● RECORDS SHOWN
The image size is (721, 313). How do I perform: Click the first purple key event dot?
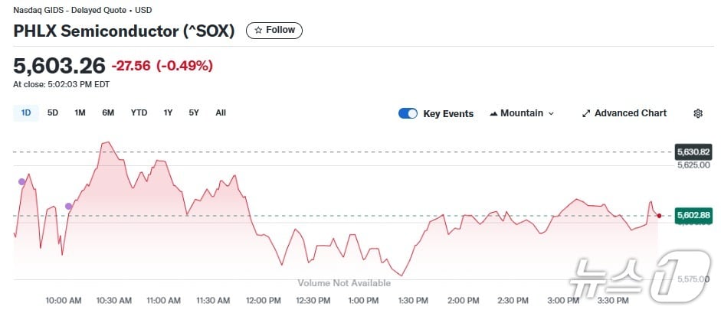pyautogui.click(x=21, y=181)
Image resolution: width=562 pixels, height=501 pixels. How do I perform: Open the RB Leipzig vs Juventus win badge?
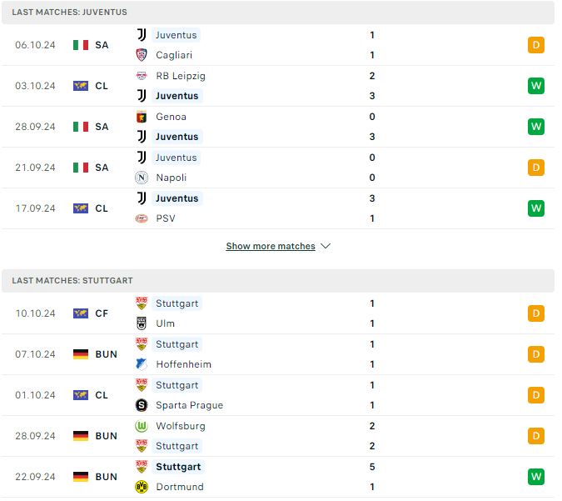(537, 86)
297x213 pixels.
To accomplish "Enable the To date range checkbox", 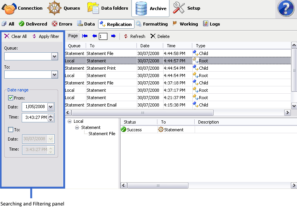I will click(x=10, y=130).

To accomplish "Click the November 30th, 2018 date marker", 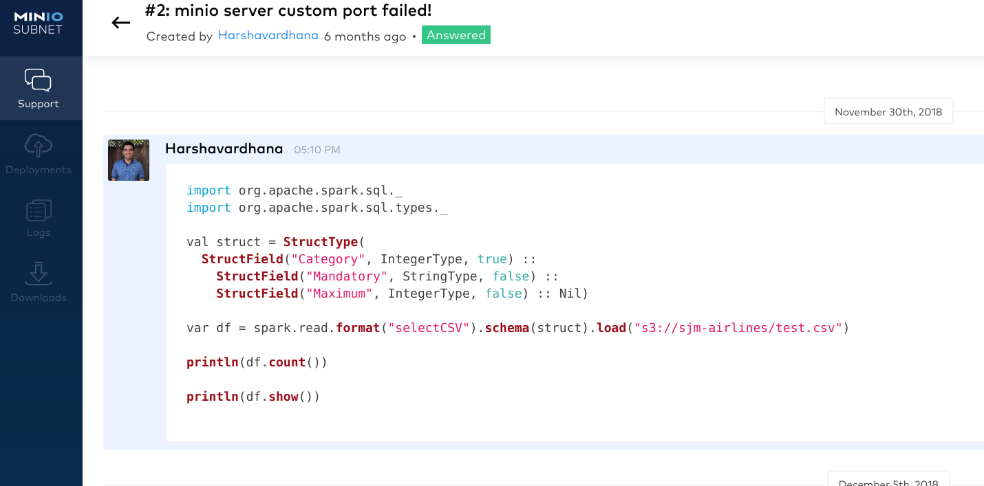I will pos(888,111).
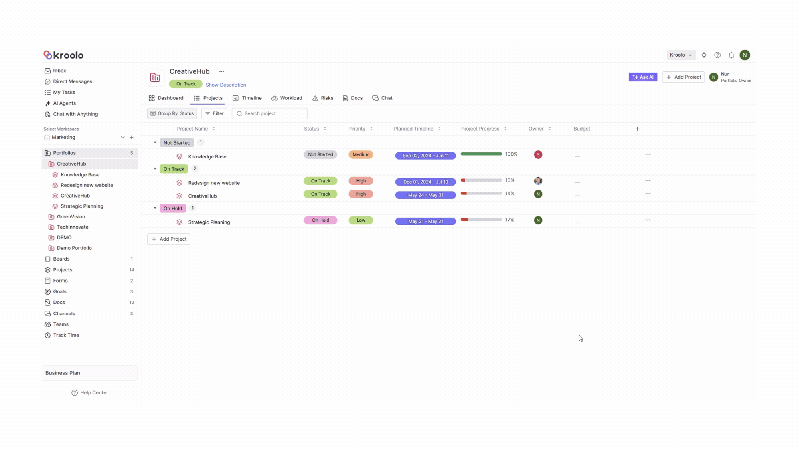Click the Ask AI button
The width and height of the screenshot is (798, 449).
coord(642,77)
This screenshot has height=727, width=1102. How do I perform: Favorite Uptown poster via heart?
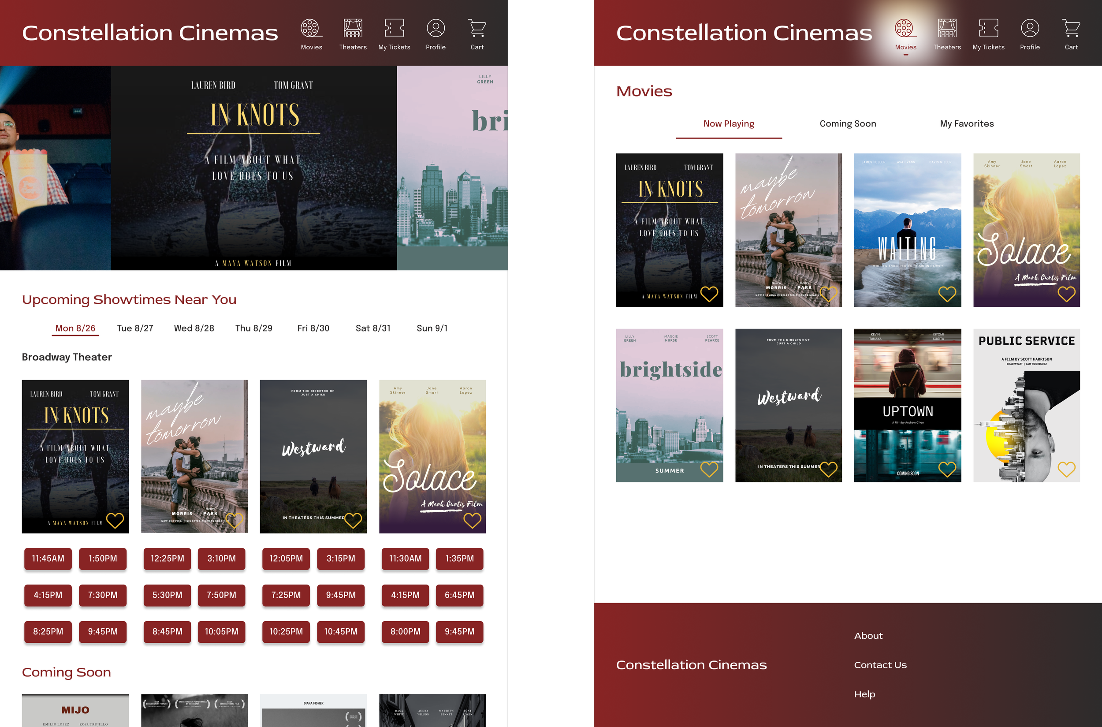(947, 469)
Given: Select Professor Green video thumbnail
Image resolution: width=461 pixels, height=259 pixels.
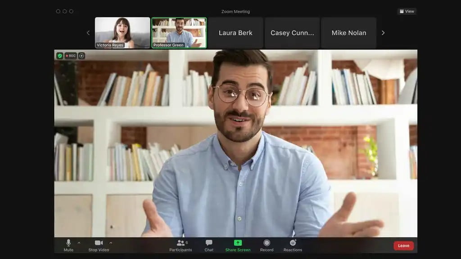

● DIRECTIONS
Reproduce verbatim the portion of the entries that begins with the line containing "Given: Select Professor Green video thumbnail" and continues through the end of the entries, omitting the pictures from your answer.

● RESPONSE TO THIS EXERCISE
Given: Select Professor Green video thumbnail
Image resolution: width=461 pixels, height=259 pixels.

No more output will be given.